Among RPI’s Greatest Leaders

This weekend the Rensselaer community will celebrate the 10th anniversary of Dr. Shirley Ann Jackson’s tenure as president as well as commemorate the first decade of the Rensselaer Plan and completion of the Renaissance at Rensselaer capital campaign.  Dr. Jackson’s accomplishments are readily apparent and widely publicized.  If you have any affiliation with Rensselaer, you know that she is acclaimed as an effective leader.

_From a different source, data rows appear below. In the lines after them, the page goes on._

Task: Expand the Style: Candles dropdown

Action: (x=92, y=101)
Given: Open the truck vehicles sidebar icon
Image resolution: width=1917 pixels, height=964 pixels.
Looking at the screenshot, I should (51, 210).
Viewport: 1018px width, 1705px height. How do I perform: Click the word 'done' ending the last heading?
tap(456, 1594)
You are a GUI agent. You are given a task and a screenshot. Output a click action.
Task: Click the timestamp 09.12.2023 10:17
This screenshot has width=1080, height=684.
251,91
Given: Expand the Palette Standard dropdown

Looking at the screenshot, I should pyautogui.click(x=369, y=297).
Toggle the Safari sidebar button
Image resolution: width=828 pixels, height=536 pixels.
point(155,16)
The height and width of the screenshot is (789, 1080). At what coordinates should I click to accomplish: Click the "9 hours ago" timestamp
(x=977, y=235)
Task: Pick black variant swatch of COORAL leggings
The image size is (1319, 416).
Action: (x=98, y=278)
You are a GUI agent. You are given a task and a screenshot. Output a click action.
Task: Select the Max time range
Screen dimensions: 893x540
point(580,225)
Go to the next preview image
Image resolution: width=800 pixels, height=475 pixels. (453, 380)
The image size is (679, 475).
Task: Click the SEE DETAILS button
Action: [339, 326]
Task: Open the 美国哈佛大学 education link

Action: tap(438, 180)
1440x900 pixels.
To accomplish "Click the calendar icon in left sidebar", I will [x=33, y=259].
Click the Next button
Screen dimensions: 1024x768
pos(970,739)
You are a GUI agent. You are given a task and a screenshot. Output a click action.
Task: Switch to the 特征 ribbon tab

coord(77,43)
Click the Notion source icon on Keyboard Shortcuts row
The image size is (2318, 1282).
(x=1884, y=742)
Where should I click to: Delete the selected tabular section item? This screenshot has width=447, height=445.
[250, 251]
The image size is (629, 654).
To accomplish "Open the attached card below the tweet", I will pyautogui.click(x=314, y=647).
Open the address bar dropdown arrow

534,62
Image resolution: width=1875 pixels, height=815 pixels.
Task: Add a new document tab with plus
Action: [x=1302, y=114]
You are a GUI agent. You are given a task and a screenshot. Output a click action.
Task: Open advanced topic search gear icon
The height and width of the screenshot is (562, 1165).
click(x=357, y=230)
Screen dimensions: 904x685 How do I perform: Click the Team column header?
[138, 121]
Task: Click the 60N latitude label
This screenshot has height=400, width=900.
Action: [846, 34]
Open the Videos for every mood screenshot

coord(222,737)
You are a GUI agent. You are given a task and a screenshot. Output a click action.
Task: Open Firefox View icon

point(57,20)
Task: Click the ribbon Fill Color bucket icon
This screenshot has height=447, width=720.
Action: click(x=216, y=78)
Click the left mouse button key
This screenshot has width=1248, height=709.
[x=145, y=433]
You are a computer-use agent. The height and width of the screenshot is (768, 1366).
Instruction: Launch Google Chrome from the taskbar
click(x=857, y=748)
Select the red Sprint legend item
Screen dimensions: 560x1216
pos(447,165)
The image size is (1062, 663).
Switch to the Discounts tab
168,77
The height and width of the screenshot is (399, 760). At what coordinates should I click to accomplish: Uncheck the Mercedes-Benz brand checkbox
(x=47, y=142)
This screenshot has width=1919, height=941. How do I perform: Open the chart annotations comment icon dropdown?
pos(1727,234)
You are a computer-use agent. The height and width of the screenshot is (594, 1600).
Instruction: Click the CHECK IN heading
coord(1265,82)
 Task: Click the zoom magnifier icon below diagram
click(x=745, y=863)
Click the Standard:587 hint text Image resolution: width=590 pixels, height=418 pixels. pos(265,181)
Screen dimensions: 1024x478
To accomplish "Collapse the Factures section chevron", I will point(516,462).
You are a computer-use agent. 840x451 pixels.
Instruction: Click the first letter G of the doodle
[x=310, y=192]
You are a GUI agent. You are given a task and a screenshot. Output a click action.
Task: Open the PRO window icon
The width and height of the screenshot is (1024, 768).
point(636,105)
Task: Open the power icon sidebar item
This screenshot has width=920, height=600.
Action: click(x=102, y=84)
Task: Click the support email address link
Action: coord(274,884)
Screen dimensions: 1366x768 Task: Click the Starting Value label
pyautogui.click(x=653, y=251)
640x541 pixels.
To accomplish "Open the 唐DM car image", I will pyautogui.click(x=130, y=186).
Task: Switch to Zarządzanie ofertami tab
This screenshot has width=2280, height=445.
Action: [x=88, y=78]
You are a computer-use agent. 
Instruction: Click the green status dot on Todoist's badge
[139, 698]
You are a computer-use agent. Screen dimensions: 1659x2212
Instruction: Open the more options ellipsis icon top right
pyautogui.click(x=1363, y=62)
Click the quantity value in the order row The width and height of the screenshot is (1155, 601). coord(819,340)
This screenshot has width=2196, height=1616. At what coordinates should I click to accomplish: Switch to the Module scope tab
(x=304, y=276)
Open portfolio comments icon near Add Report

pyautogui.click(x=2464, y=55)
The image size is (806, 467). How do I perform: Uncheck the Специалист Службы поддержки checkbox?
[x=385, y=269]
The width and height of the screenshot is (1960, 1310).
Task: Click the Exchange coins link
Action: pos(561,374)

I generally avoid superlative attributions.  It’s too subjective – the greatest and the best cannot be boiled down to one individual.  That’s why we often say one of the best or among the greatest.  Though it can be interesting to apply these attributions in a historical context, it’s helpful to keep in mind that often “the times make the man.”  When there is some historical perspective on Dr. Jackson’s tenure, I wonder if she will be considered among the greatest Rensselaer presidents.  Who else is in that league?  Two past presidents immediately come to my mind – Palmer C. Ricketts and Livingston W. Houston.  Both men were alumni of RPI and spent over sixty years of their lives at the Institute.  Now that’s dedication!  A couple of weeks ago Carl Westerdahl and I gave a presentation at a Friends of Folsom luncheon titled Leadership Legends: Rensselaer’s Leaders of the Past. We highlighted the significant accomplishments of seven leaders.  Ricketts and Houston were among them.  I won’t reproduce all of that content here, but I’ll briefly list the accomplishments of these two men below.

Palmer C. Ricketts

  • president for 33 years (Director for 10 yrs previous to that)
  • 10 academic buildings added to the campus
  • 29 dormitory units added making RPI a residential campus
  • $1 million gift from M. Olivia Sage in 1906 – this would equal over $54 million in 2008 dollars (using the value of consumer bundle)
  • endowment grew from $238,000 to $6.3 million
  • endowed professorships in chemistry
  • instituted degree programs in electrical, mechanical, chemical, metallurgical, aeronautical, and industrial engineering, as well as architecture and graduate programs
  • enrollment increased from 200 to 1900
  • faculty increased from 15 to 129 and included internationally known professors

Livingston W. Houston

  • president for 14 years (trustee for over 40 yrs)
  • enlarged the campus from 93 acres to 220 acres
  • acquired 10 buildings including the Field House
  • acquired 437 temporary housing units
  • Freshmen dormitories and Commons dining hall constructed to accommodate 900 students
  • enrollment increased 150% in five years
  • faculty doubled in size during Houston’s tenure
  • appointed the first Dean of Faculty and Dean of Students
  • endowment increased from $10 million to $26 million (there was no capital campaign and no major gifts)
  • Rensselaer at Hartford was opened to provide graduate education for working professionals
  • Research Division, Co-Op Program and Affiliated College Program were established
  • reorganization of the Institute into Schools of Engineering, Science, Architecture, Management and Humanities & Social Sciences
  • Lacrosse and Hockey teams won national championships

Our standard restriction period for the records of administrators is 50 years.  This means that the records are closed to the public and only available to the office that created them during that time period.  I think this number translates well to historical perspective too.  Looking back on decisions, events, accomplishments, etc. 50 years after they occurred gives us enough time to put them in context.  Wouldn’t it be cool if this blog post is still around in 2060 when an archivist opens the Jackson Papers?!